Wednesday, December 7, 2011

20111207 0957 Global Market Related News.

Asia Stocks Gain on Europe Optimism (Source: Bloomberg)
Asian stocks (MXAPJ) rose on speculation the European leaders meeting this week in Brussels will step up efforts to fight the debt crisis to stave off lower national credit ratings that will make funding bailouts more costly. Nintendo Co., a maker of video-game players that gets 34 percent of its sales in Europe, rose 1.2 percent in Osaka after a report that sales of a handheld game machine will reach target ahead of schedule. Meiji Holdings Co., a Japanese dairy-products producer, gained 3.6 percent after slumping the most since March 15 yesterday on a report radioactive cesium was found in some its products. Hyundai Development Co. (012630), a South Korean builder, rose 3.3 percent after a report the government will announce measures to spur housing markets.
“There is an expectation in the market that Europe will advance measures to overcome the debt issues,” said Hiroichi Nishi, an equities manager in Tokyo at SMBC Nikko Securities Inc. “While there’s a sense of expectation in the market, investors still want to see the results of meetings this week of the European Union and European Central Bank.”

Asia Surviving EU ‘Test’ Boosts Upgrade Chance (Source: Bloomberg)
Asian economies are withstanding Europe’s debt crisis so well that some investors are positioning for credit-rating upgrades in the region. Five-year credit-default swaps for China, South Korea, Indonesia, Malaysia, the Philippines and Thailand climbed an average 63 basis points to 161 this year, while contracts for 17 eurozone countries, excluding Greece, jumped 118 to 301. Moody’s Investors Service is watching the trading in the swaps, which protect against non-payment, and how Asia copes with capital flows as it weighs rating changes, said Thomas Byrne, a senior vice president at Moody’s in Singapore.

§ **What the task asks**:
According to the market news page above, what percentage of Nintendo Co.'s sales comes from Europe?

§ **Record extracts**:
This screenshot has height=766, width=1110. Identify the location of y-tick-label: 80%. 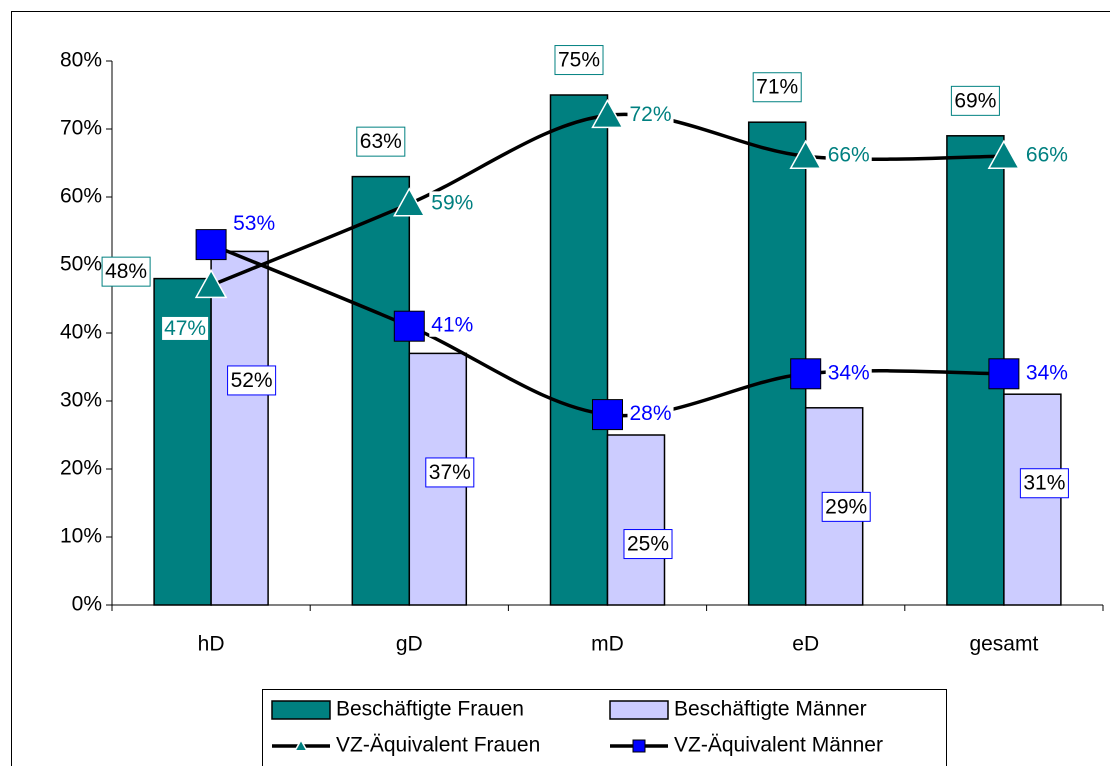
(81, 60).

---

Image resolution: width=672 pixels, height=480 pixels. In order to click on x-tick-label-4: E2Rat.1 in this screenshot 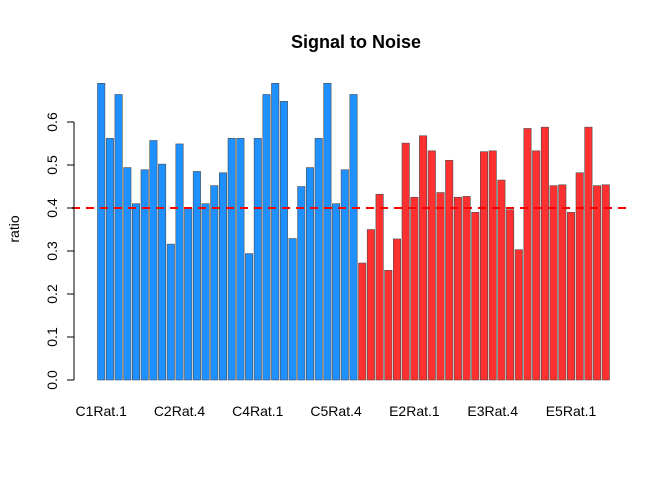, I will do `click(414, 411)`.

§ **Written answer**:
34 percent